Mr Sewing is jettisoning what Deutsche Bank was never very good at and pivoting away from hedge-fund clients to focus on corporate customers. In time, earnings should be less volatile and more evenly spread between the commercial lending, trading, asset management and private banking operations.
The revamp is starting with some of the most senior executives. Three board members will leave and, symbolically, some of the investment bank’s old guard are also departing, including Garth Ritchie, who led the unit.
Deutsche Bank has to convey both internally and externally that, this time, change means change. Accepting this hasn’t been easy. It involves the humility of giving up on a two-decade effort to be the Goldman Sachs of Europe – a course that was marked by its acquisition of Bankers Trust Corp in 1999.
Since the financial crisis, though, Deutsche Bank has been hobbled by higher regulatory costs, record-low interest rates, and more than $18 billion (Dh66.1bn) of fines. Complex transactions soaked up more expensive capital, while the business of trading bonds – the firm’s engine during the boom – shrivelled. The result: ever dwindling revenue and profitability.
Crucial to the success of Mr Sewing’s plan will be his ambitious attempt to shrink the firm’s balance sheet. Non-core assets will be moved to a bad bank. About €288bn (Dh1.18 trillion) of the so-called leverage exposure associated with these assets should be wound down in three years. That should help to improve the leverage ratio to 5 per cent, from 3.9 per cent at the end of March, and enable the firm to return capital to shareholders.
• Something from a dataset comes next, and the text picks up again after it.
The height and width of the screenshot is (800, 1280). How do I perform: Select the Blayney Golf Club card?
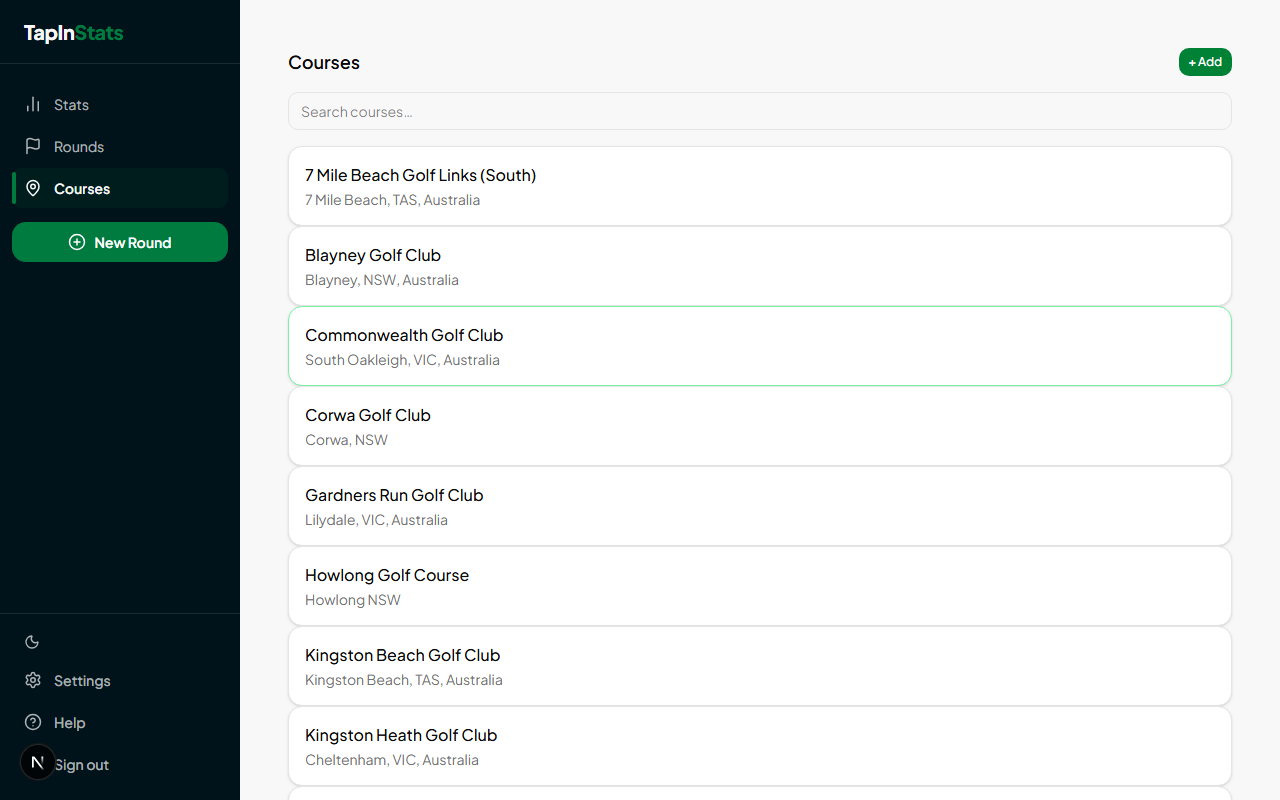[x=759, y=266]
Some of those assets will be acquired by France’s BNP Paribas, which is taking over some of Deutsche Bank’s equities operations – but the rest will be run off or sold. That will leave the German bank vulnerable it if fails to get the prices it hopes for them. More details – which weren’t immediately available – will be essential to understanding how easy this will be to pull off.
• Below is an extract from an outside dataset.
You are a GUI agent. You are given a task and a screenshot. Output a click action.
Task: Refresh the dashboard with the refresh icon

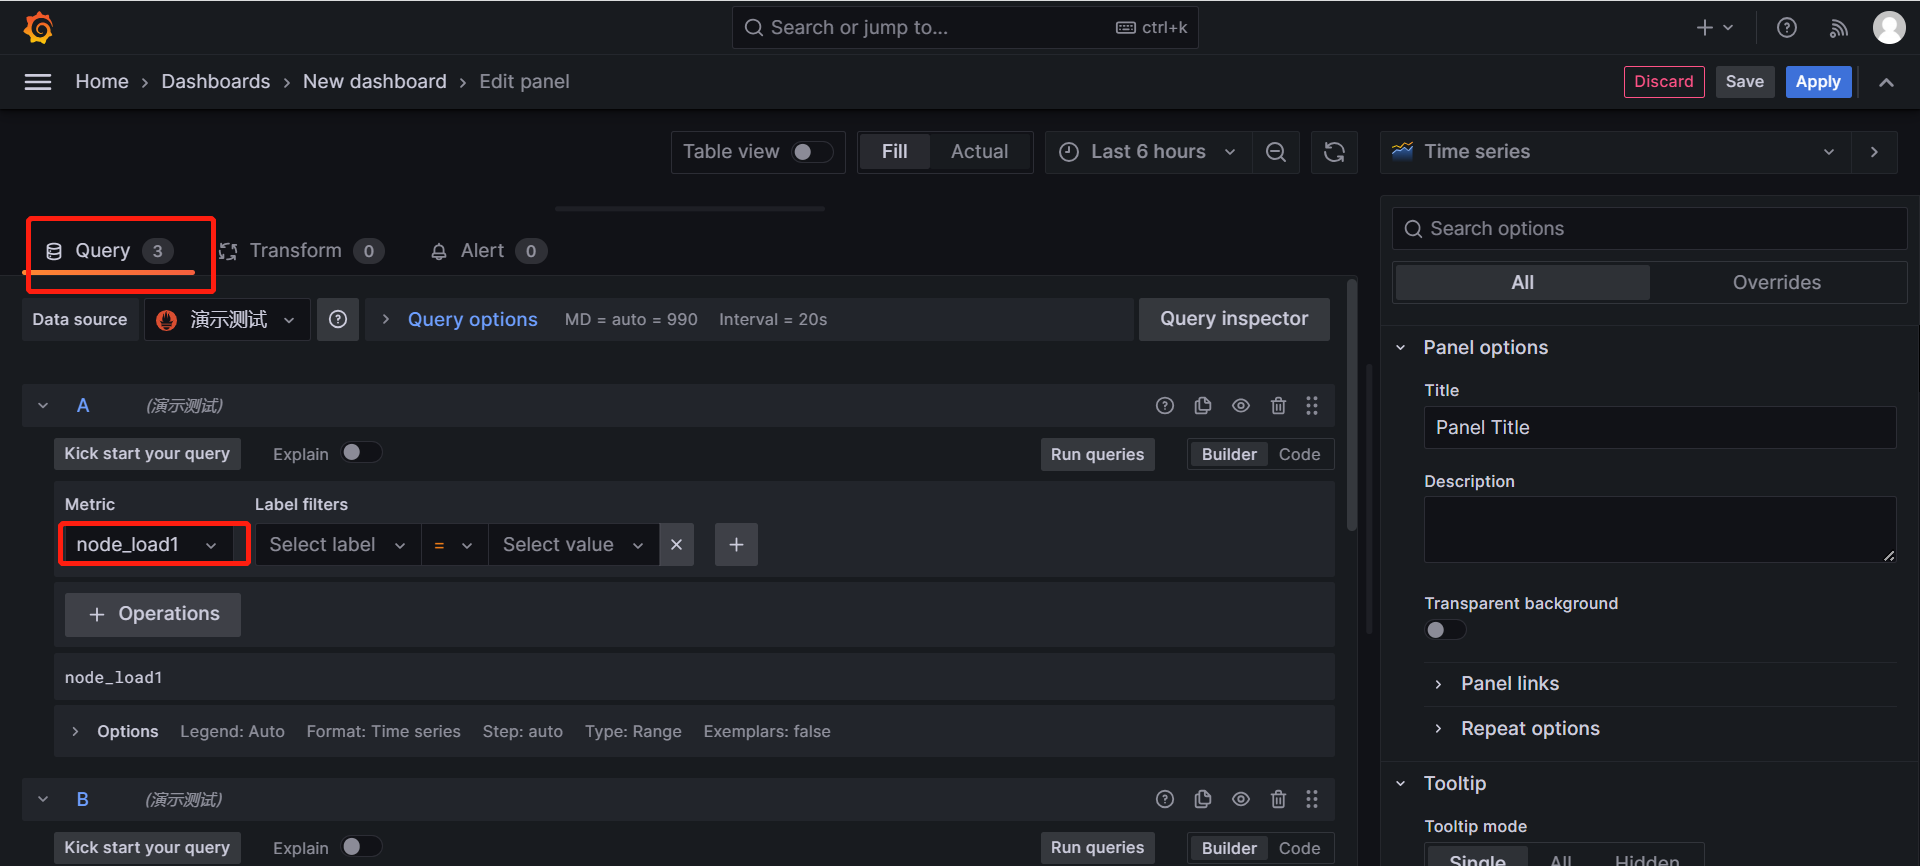pyautogui.click(x=1334, y=152)
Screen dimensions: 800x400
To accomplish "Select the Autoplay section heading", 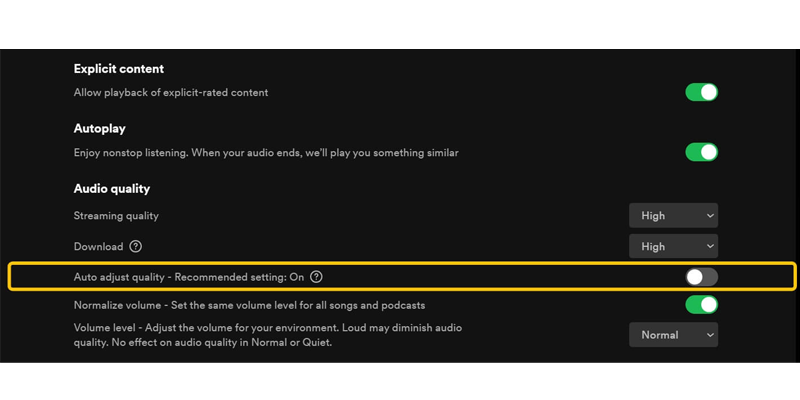I will (x=99, y=129).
Sewing is also attacking Deutsche Bank’s stubbornly high cost base. Adjusted costs (which exclude, among other things, litigation and restructuring charges) are slated to drop by a quarter by 2022. Again, how he plans to achieve this remains sketchy.
One thing that may cheer investors is something that was entirely missing from the plan: a request for more money. Deutsche Bank has tapped shareholders for €30bn over the past decade. That said, they will have to forfeit dividends this year and next to help fund the €7.4bn revamp.
So what took Sewing so long? It’s clear the aborted merger with cross-town rival Commerzbank earlier this year was an unhelpful distraction. Key, too, though has been gaining approval from regulators to lower the capital ratio to help fund the reorganisation, shielding shareholders from a bigger hit.
But he really couldn’t have waited longer. The outlook for revenue is deteriorating and some clients appear to be getting jittery. On Friday, Bloomberg News reported that hedge fund Renaissance Technologies had been withdrawing money in recent months.
Mr Sewing’s plan is ambitious and faces big pitfalls. No bank has exited the equities business on this scale before, and it’s unclear what effect it may have on, for example, private banking customers. Equally, the retreat in rates may hurt the remaining transaction banking operation: Clients may choose to take more of their business away. Investors will want to get a better understanding for how he intends to grow revenue at the remaining businesses by about 2 per cent a year through 2022.
If it all works, the firm should have 5 billion euros of capital to return to investors from 2022. That should underpin a stock price that values the bank at just a quarter of the book value of its assets. And once Deutsche Bank makes some strides in treating its gangrene, its competitors might also be more tempted to team up.